Reactance can be eliminated by successfully concealing attempts to manipulate or control behavior. Unlike conventional advertising, stealth marketing is not openly attributed to the organization behind it. This neutralizes mistrust of tobacco companies, which is widespread among children and the teenagers who provide the industry with most new addicts.[3]: Ch.6&7  The internet and social media are particularly suited to stealth and viral marketing, which is also cheap;[22] nicotine companies now spend tens of millions per year on online marketing.[23]

Counter-advertising also shows awareness of reactance; it rarely tells the viewer what to do. More commonly, it cites statistics about addictiveness and other health effects. Some anti-smoking ads dramatise the statistics (e.g. by piling 1200 body bags in front of the New York headquarters of Philip Morris, now Altria, to illustrate the number of people dying daily from smoking);[24] others document individual experiences.[25] Providing information does not generally provoke reactance.

Social conformity

Advertisement featuring baseball player Joe DiMaggio in 1941

Despite products being marketed as individualistic and non-conformist, people generally actually start using due to peer pressure. Being offered a cigarette is one of the largest risk factors for smoking.[3]: 256–257  Boys with a high degree of social conformity are also more likely to start smoking.[3]: 216 

Social pressure is deliberately used in marketing, often using stealth marketing techniques to avoid triggering reactance. "Roachers", selected for good looks, style, charm,[3]: 110  and being slightly older than the targets,[26] are hired to offer samples of the product.[3]: 110  "Hipsters" are also recruited clandestinely from the bar and nightclub scene to sell cigarettes, and ads are placed in alternative media publications with "hip credibility".[3]: 108–110  Other strategies include sponsoring bands and seeking to give an impression of usage by scattering empty cigarette packages.[27]
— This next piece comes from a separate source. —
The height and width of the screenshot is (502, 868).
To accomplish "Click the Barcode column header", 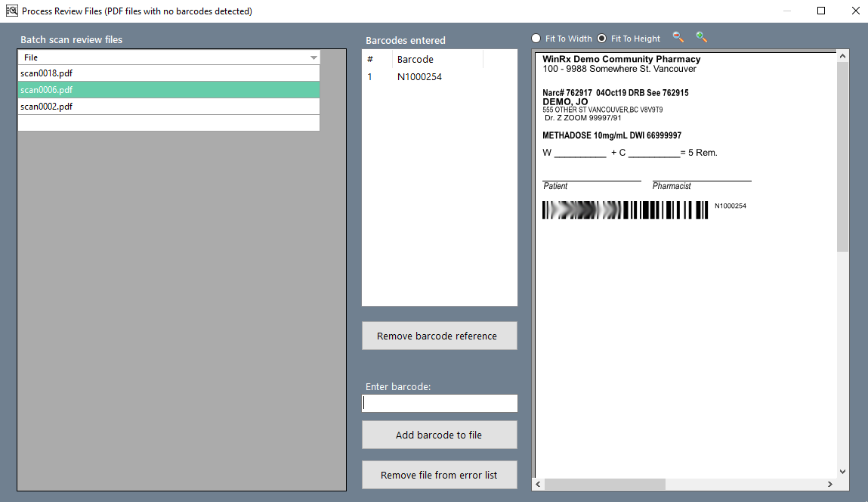I will pyautogui.click(x=437, y=59).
Ads also use the threat of social isolation, implied or explicit (e.g. "Nobody likes a quitter").[28] Great care is taken to maintain the impression that a brand is popular and growing in popularity, and that people who smoke the brand are popular[3]: 217 

Marketing seeks to create a desirable identity as a user, or a user of a specific brand. It seeks to associate nicotine use with rising social identities (see, for instance, the illustrating ad, and history of nicotine marketing in the woman's and civil rights movements, and its use of western affluence in the developing world, below). It seeks to associate nicotine use with positive traits, such as intelligence, fun, sexiness, sociability, high social status, wealth, health, athleticism, and pleasant outdoor pursuits. Many of these associations are fairly implausible; smoking is not generally considered an intelligent choice, even by smokers; most smokers feel miserable about smoking,[20] smoking causes impotence,[29][30][31] many smokers feel socially stigmatized for smoking,[20] and smoking is expensive and unhealthy.
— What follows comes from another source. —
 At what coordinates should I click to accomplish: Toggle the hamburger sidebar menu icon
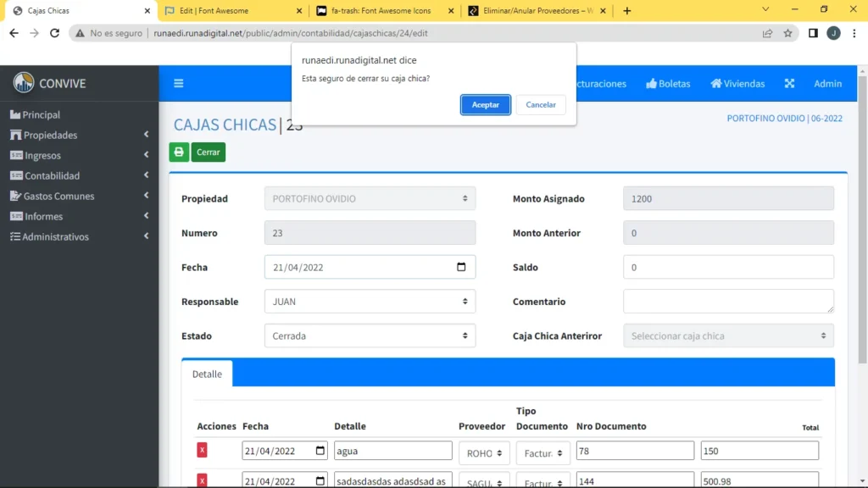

Marketing also uses associations with loyalty, which not only defend a brand, but put a positive spin on not quitting. A successful campaign playing on loyalty and identity was the "rather fight than switch" campaign, in which the makeup the models wore made it seem as if they had black eyes, by implication from a fight with smokers of other cigarettes (campaign by a subsidiary of American Tobacco Company, now owned by British American Tobacco).[32]

Mood changes

Nicotine is also advertised as good for "nerves", irritability, and stress. Again, ads have moved from explicit claims ("Never gets on your nerves") to implicit claims ("Slow down. Pleasure up"). Although nicotine products temporarily relieve nicotine withdrawal symptoms, an addiction causes worse stress and mood, due to mild withdrawal symptoms between hits. Nicotine addicts need the nicotine to temporarily feel normal.[33][34] Nicotine addiction seems to worsen mental health problems,[33] but industry marketing has claimed that nicotine is both less harmful and therapeutic for people with mental illness, and is a form of "self-medication". Marketing has also claimed that quitting will worsen rather than improve mental health symptoms. These claims have been criticized by independent researchers as inaccurate.[35]
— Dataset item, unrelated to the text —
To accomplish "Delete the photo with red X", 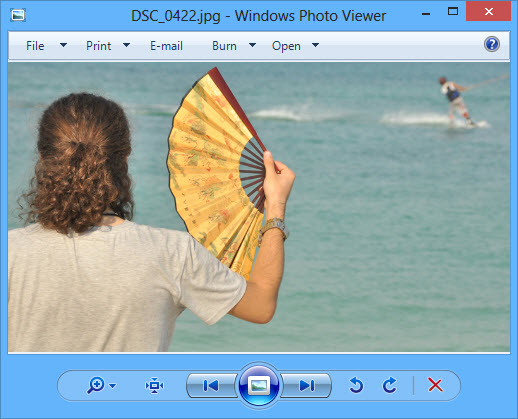I will pyautogui.click(x=435, y=385).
It is thought that nicotine withdrawal is worse for those who are already stressed or depressed, making quitting more difficult.[33][34] About 40% of the cigarettes sold in the U.S. are smoked by people with mental health issues. Smoking rates in the U.S. military were also high, and over a third started smoking after entering the military; deployment was also a risk factor.[36] Disabled people are more likely to smoke; smoking causes disability, but the stress of disability might also cause smoking.[37]

According to the CDC Tobacco Product Use Among Adults 2015 report, people who are American Indian/Alaska Native, non-Hispanic, less-educated (0–12 years education; no diploma, or General Educational Development), lower-income (annual household income <$35,000), the uninsured, and those under serious psychological distress have the highest reported percentage of any tobacco product use.[38]

Minorities

"Clearly, the sole reason for B&W's interest in the black and Hispanic communities is the actual and potential sales of B&W products within these communities and the profitability of those sales...."

Brown & Williamson, a now-defunct subsidiary of British American Tobacco (7 September 1984). Total minority marketing plan (Report)., also cited in[39]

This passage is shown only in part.